AUSTRALIA

AUSTRALIA: Bold plan to reshape higher education

Federal Education Minister Julia Gillard announced some of the reforms last Wednesday in an address to a conference organised by the vice-chancellors organisation, Universities Australia. In the first of a series of three speeches she intends to make, Gillard set out the government's initial responses to recommendations arising from a review of higher education she commissioned after the Labor government was elected in November 2007.
The review was headed by Professor Denise Bradley, former vice-chancellor of the University of South Australia, and her report was released last December. Gillard welcomed the review at the time and has now promised to begin implementing some of its radical recommendations.
"In an era when investment in knowledge and skills promises to be the ultimate determinant of national and individual prosperity, Australia is losing ground against our competitors," Gillard said. "National participation and attainment in higher education is too low. We are losing touch with the OECD's leaders in higher education: between 1996 and 2006, we slipped from seventh in the OECD in terms of attainment among 25-34 year olds to ninth."
Other comparable nations had exacting targets for participation in recent years, Gillard said. Germany had set its target at 40%, Sweden and the UK at 50% while the Irish were aiming at 72%.
She said that in Australia, too few young people from disadvantaged backgrounds were enrolling in higher education while completion rates, estimated by the Bradley review to be less than three in every four students who started at university, were unacceptably low.
These problems had been compounded by an allocation of resources that at best had been "opaque" and at worst were politically determined, Gillard said. As well, there had been a lack of objective benchmarking of teaching quality and performance, student choices had been unnecessarily limited and funding for places has been micro-managed.
Under the first of the reforms, government spending on universities would "follow the student" rather than being allocated to individual institutions as a result of Education Department determinations. Universities would receive their government grants based on the number of students they enrolled and the present cap on enrolments that restricts this number would be lifted.
"Current arrangements for universities, however, will be maintained for the next three years to give under-enrolled providers certainty, in the form of a limit on how much funding they can lose for places that they do not provide," Gillard said. "This will help them to reposition themselves for the new system."
She said a student-centred approach, with clear and strong public interest oversight, was the way forward for university funding in the 21st century.
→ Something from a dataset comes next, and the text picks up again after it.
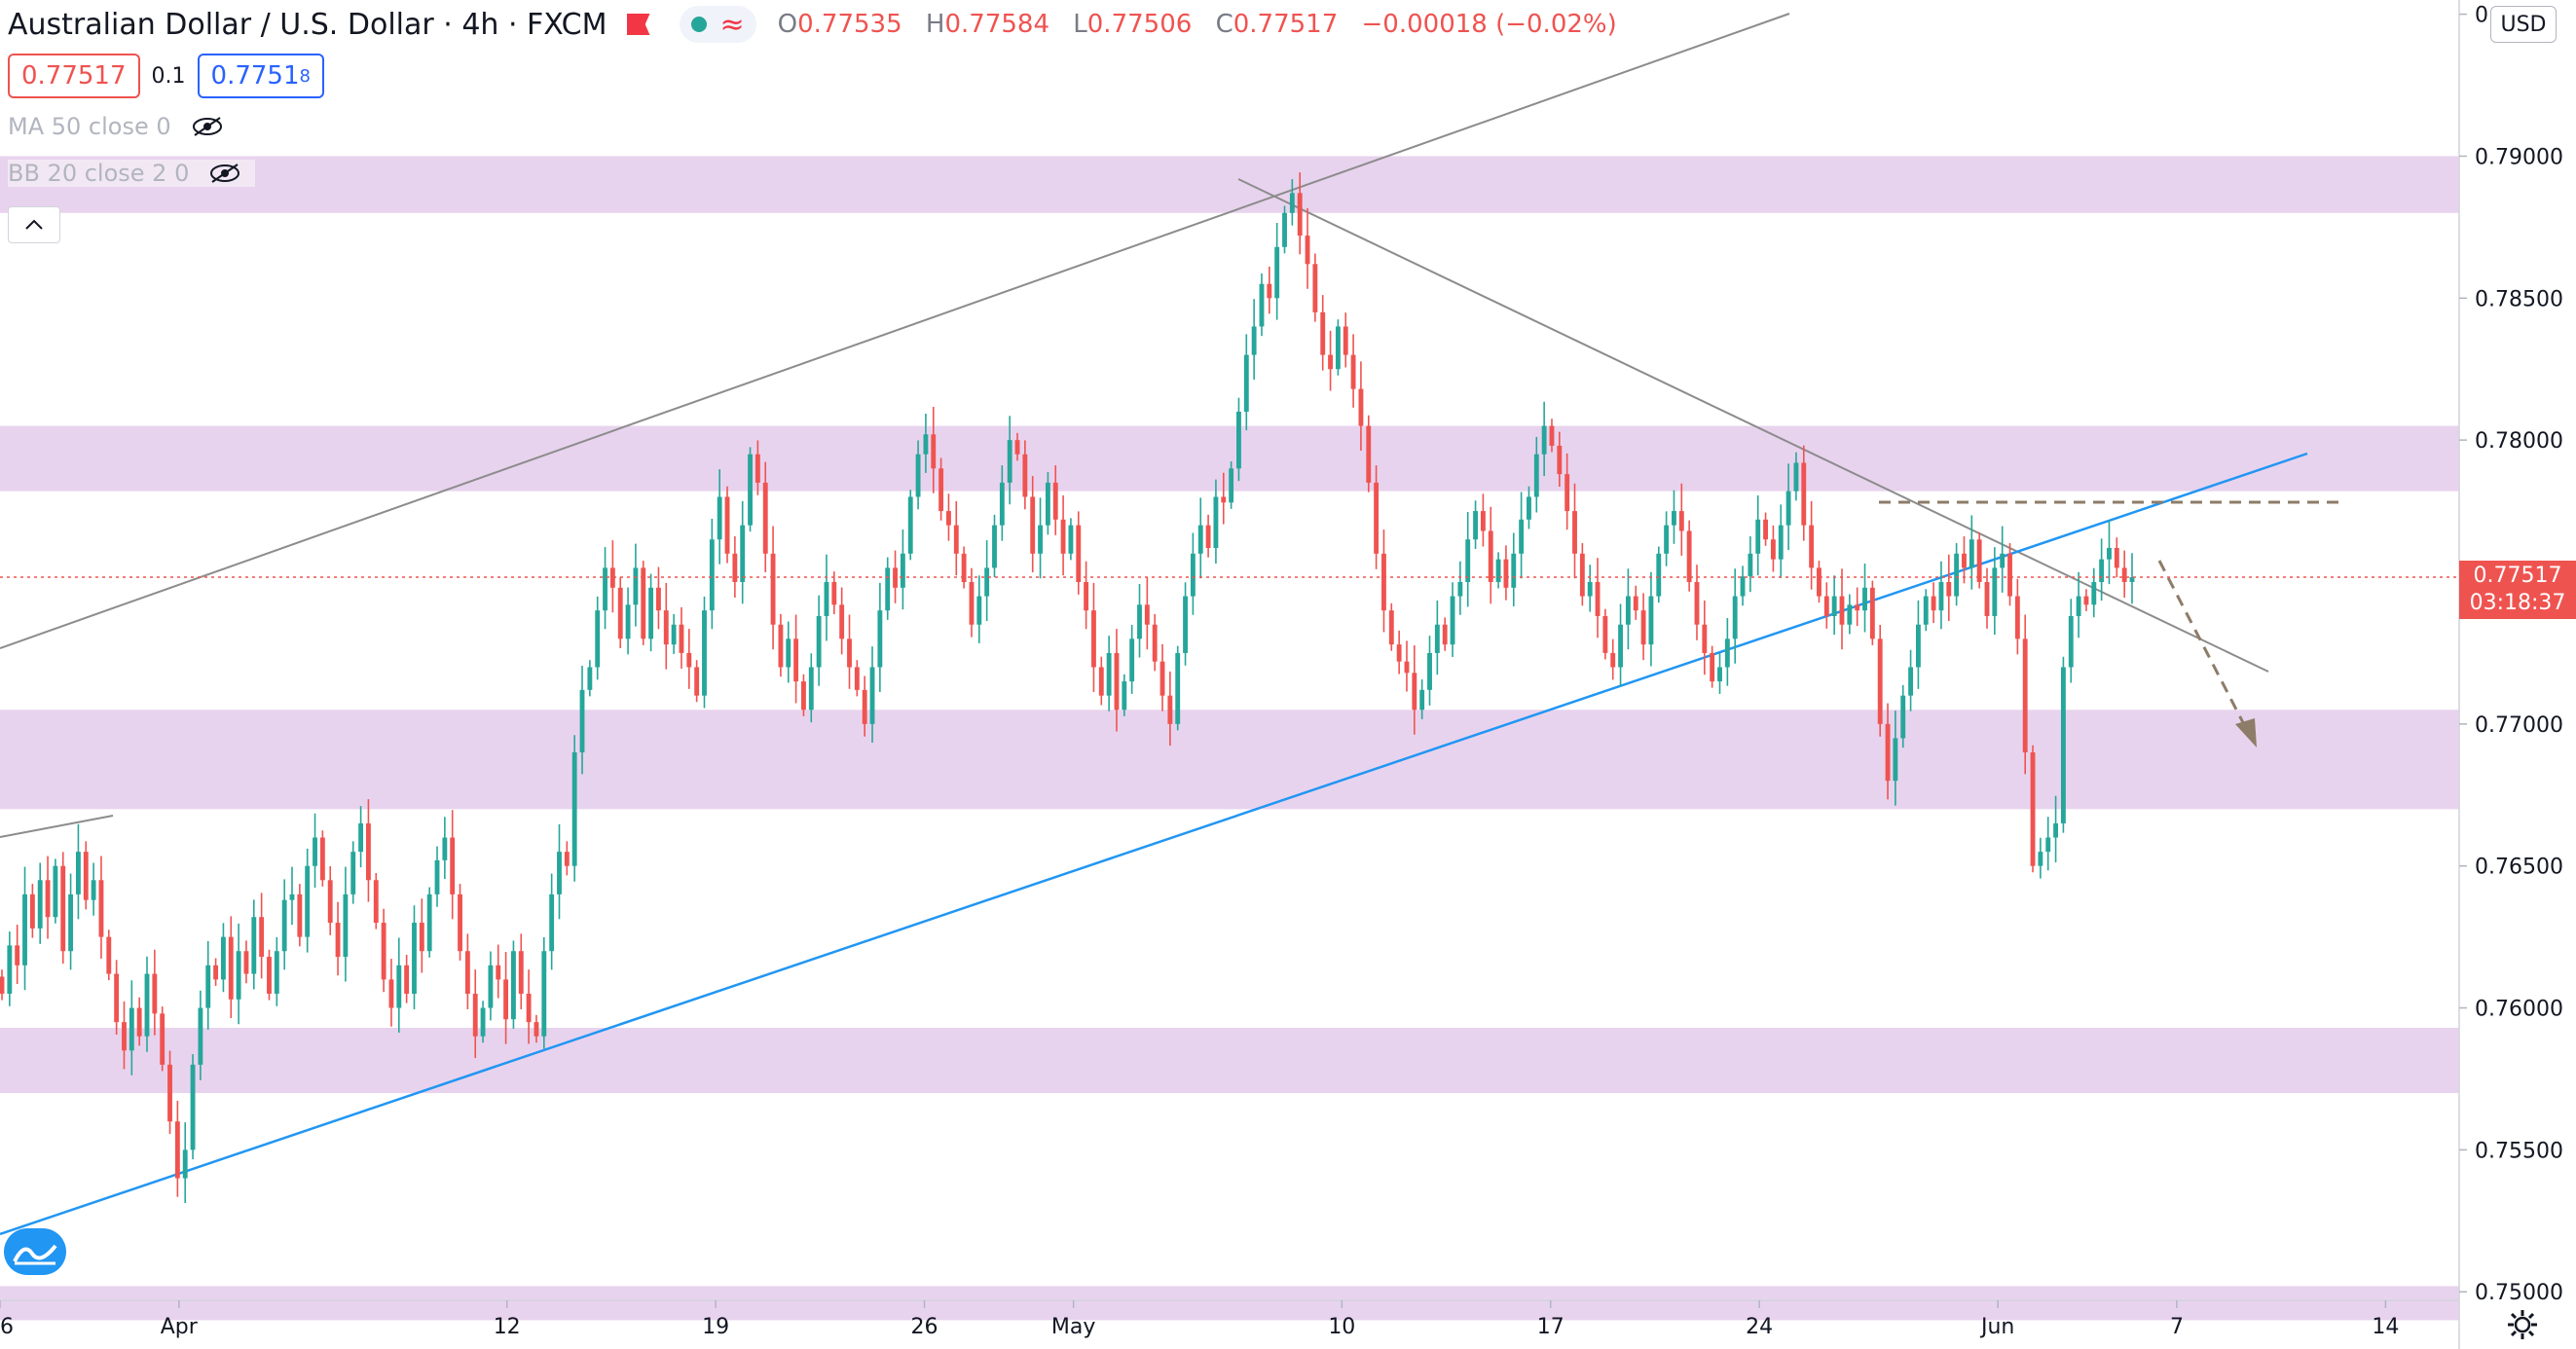 This screenshot has height=1349, width=2576. What do you see at coordinates (34, 225) in the screenshot?
I see `collapse-legend-button` at bounding box center [34, 225].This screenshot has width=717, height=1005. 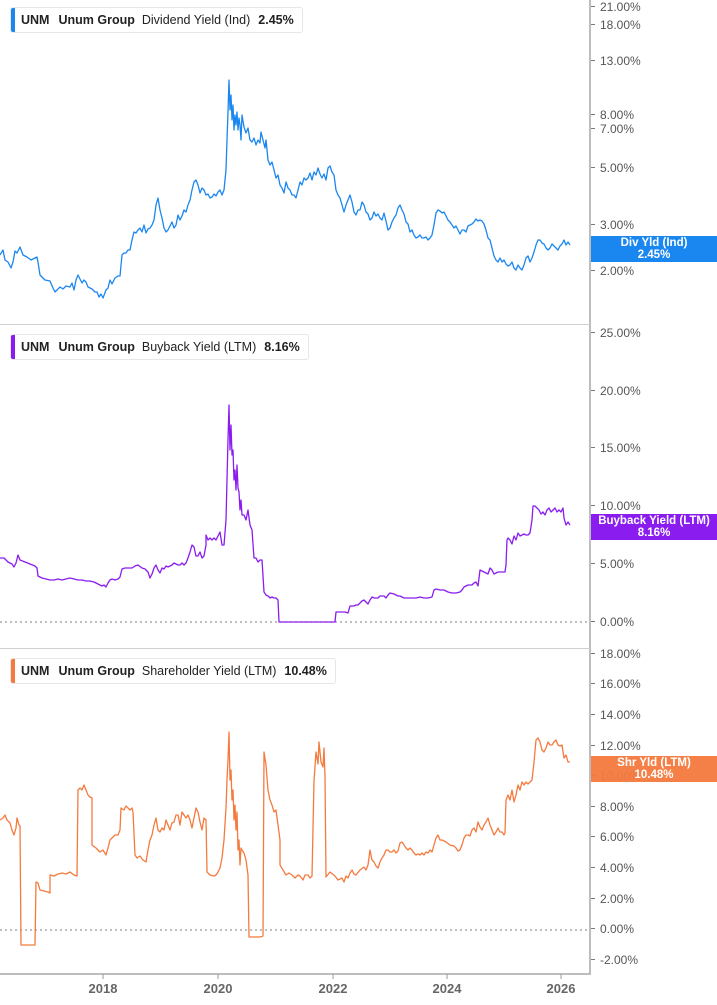 What do you see at coordinates (616, 61) in the screenshot?
I see `y-tick: 13.00%` at bounding box center [616, 61].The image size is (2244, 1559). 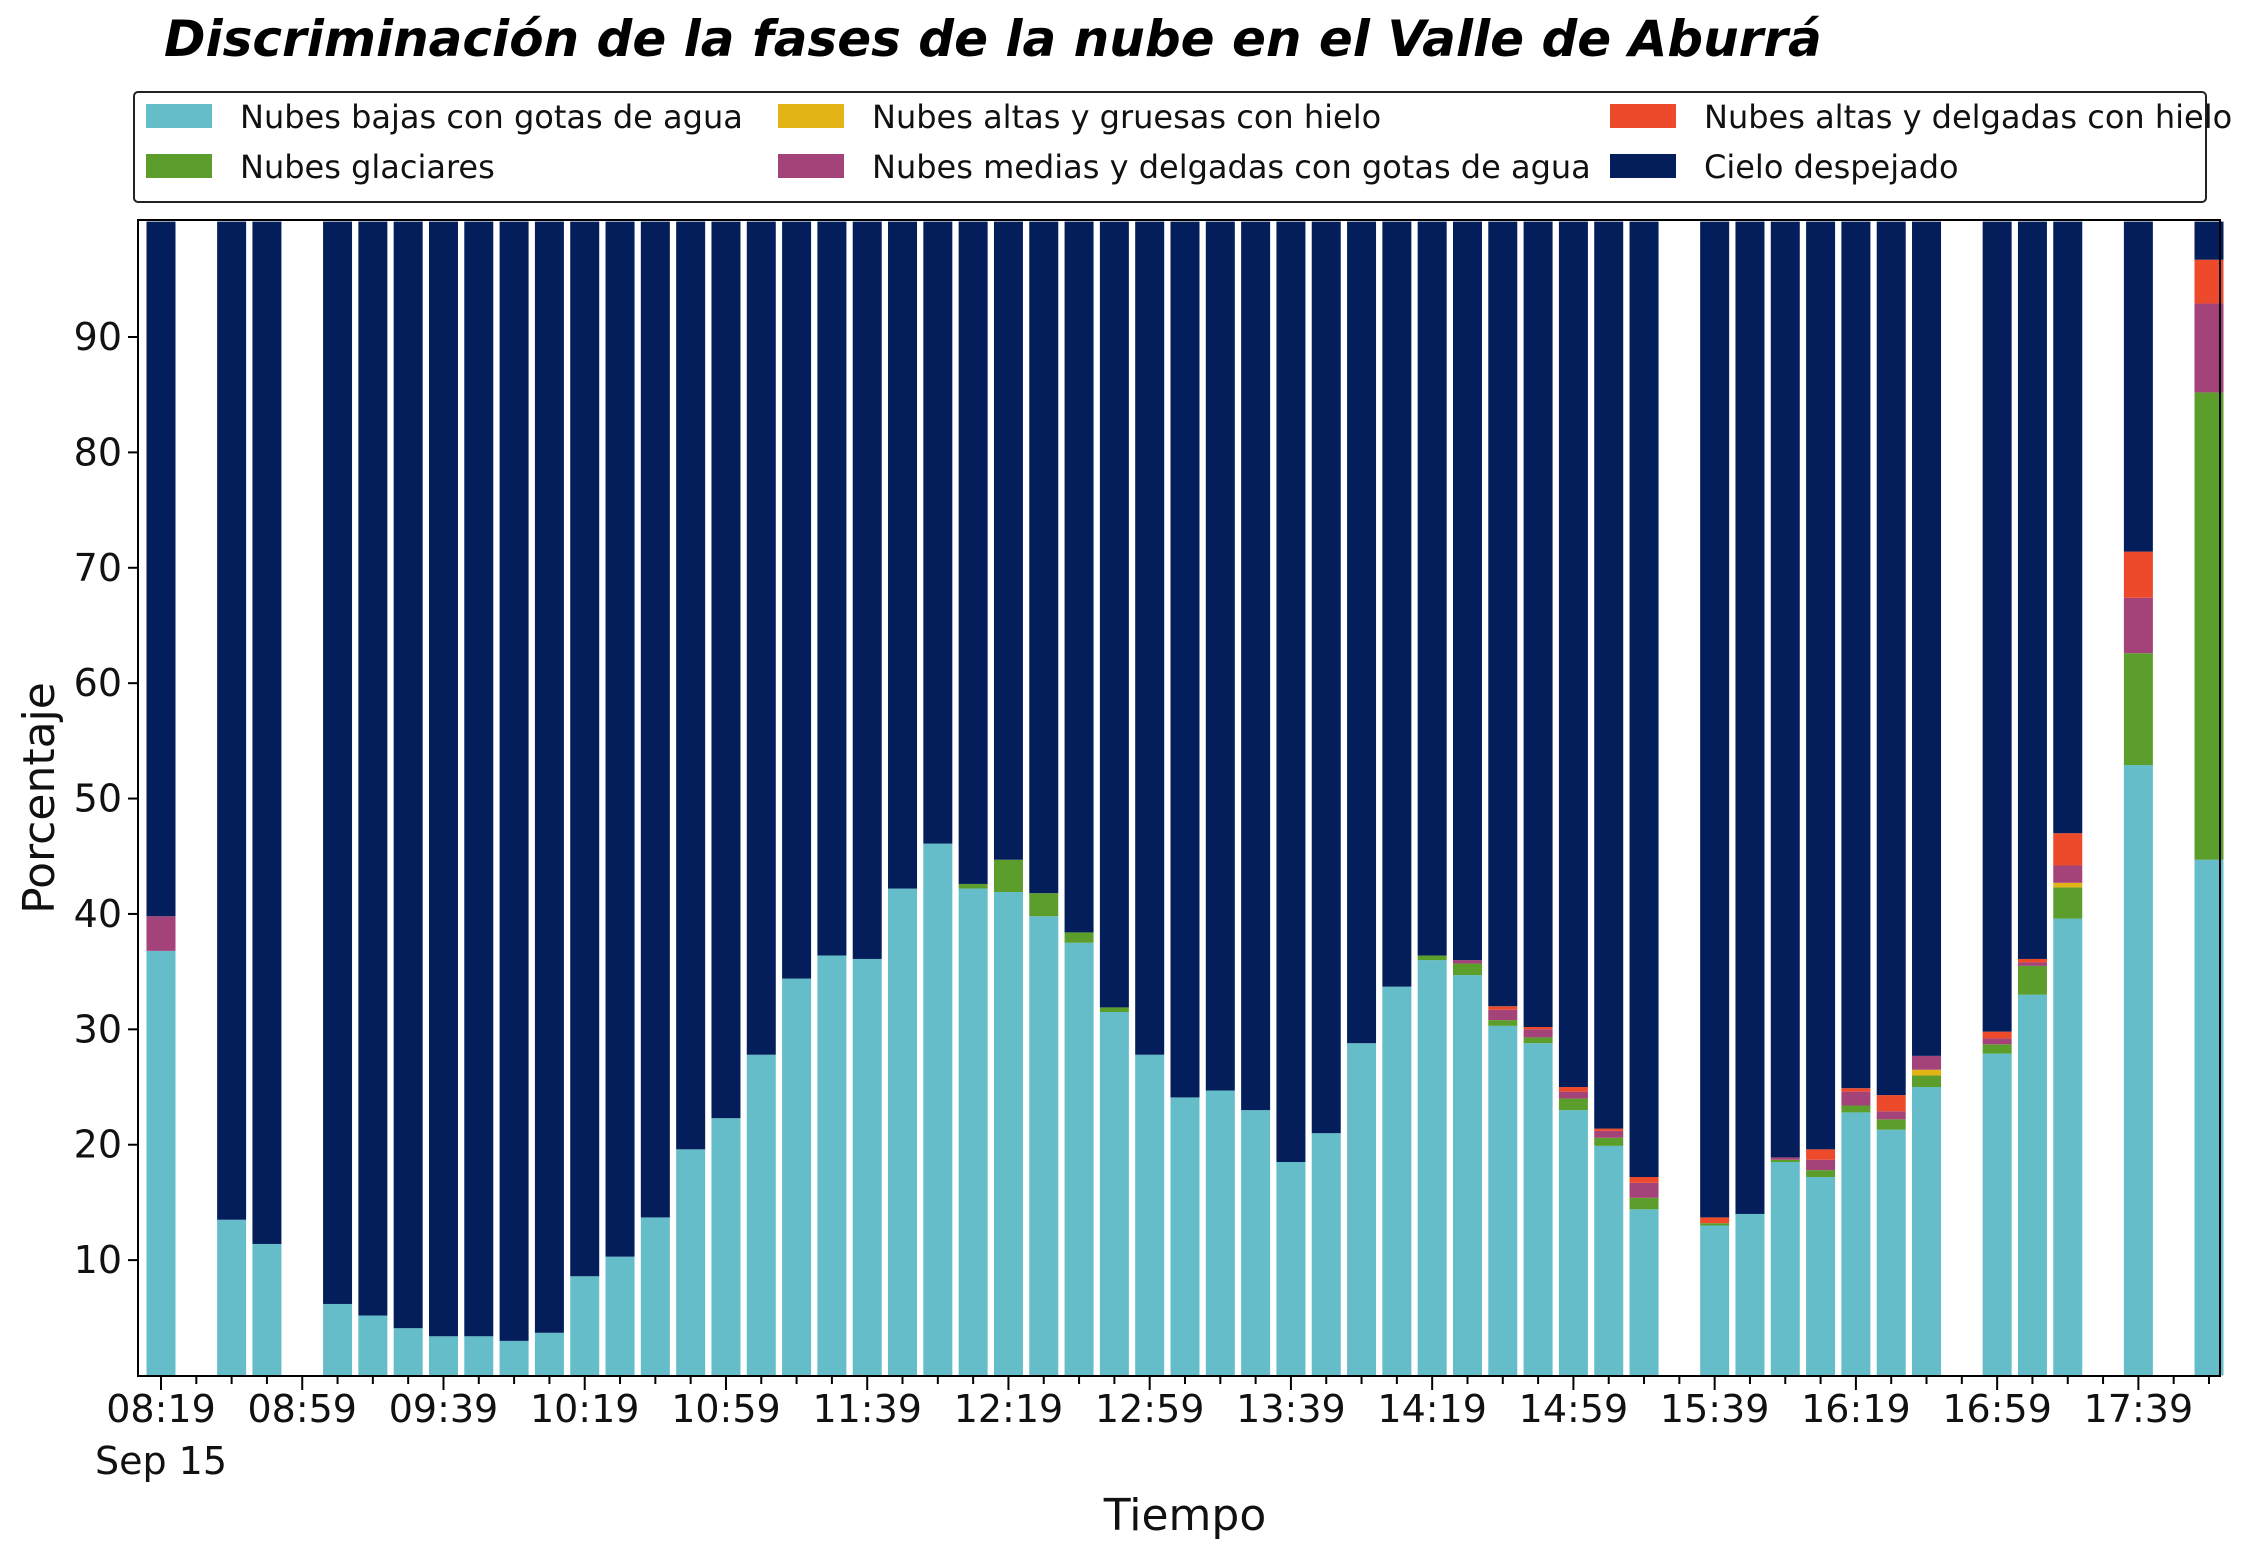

But to provide this oversight, a new a national regulatory and quality agency for higher education would be established that would accredit providers, conduct audits of standards and performance, ensure the quality of international education and streamline current regulatory arrangements to reduce duplication and provide for national consistency.
As Gillard admitted, a key task for the new authority would be to establish objective and comparative benchmarks of quality and performance. But she did say that performance in areas such as retention, selection and exit standards, and graduate outcomes would be important while a priority would be encouraging academics "to value teaching as much as their passion for research".
"The role of a university is unique in our society. It carries with it the weight of history, and, as I have said, a good measure of responsibility for our future," she said. "The right to be designated a university must be earned rather than taken at face value. The measures we are taking - to fund the preferences and needs of students and to establish stronger public accountabilities - will place a considerable onus on our universities. The future of Australia's higher education system rests on its quality and on its reputation."
There is just one hitch, however, with the government's plans: Gillard told the conference the reforms would not begin affecting universities until 2012 - more than a year after the government's current term of office ends. If Labor lost the 2010 election, some or all of its plans could be discarded by a new conservative administration, although the Opposition has yet to indicate its own response to the Bradley recommendations.